• TASK REQUIREMENTS
Locate each line in the items below that contains the word "dimensions" and copy those lines in full.

>> START DATA FOR THIS TASK

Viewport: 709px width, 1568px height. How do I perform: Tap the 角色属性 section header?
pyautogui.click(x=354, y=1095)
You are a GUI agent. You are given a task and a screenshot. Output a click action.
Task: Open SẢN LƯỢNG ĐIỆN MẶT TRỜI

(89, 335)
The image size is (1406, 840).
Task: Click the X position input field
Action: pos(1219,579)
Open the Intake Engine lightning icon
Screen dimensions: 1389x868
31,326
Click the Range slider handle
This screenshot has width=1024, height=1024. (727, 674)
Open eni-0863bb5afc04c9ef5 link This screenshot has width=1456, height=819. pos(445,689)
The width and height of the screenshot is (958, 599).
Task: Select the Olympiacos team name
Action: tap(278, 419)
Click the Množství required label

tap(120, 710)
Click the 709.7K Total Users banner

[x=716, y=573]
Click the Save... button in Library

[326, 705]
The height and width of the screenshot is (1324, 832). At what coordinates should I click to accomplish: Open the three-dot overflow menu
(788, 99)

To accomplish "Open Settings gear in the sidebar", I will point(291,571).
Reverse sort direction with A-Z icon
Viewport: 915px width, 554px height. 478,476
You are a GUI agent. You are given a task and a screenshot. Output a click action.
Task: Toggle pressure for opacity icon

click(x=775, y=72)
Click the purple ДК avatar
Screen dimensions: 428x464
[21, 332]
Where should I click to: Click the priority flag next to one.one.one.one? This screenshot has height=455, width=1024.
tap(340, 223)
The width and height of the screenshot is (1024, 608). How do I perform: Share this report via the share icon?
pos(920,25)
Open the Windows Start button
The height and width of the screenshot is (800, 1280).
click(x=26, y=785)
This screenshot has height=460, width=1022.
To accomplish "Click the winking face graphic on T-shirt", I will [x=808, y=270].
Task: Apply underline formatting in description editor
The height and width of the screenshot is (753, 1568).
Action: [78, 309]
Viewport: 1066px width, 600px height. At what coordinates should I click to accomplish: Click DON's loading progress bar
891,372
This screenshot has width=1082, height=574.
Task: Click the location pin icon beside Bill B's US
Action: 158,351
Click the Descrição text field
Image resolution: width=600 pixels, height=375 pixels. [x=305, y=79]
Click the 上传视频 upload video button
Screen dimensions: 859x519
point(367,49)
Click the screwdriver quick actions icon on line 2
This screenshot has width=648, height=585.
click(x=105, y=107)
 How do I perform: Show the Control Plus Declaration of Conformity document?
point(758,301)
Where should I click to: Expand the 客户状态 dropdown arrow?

>> END DATA FOR THIS TASK

• EXERCISE OUTPUT
Screen dimensions: 1389x868
Screen dimensions: 428x464
Screen dimensions: 859x519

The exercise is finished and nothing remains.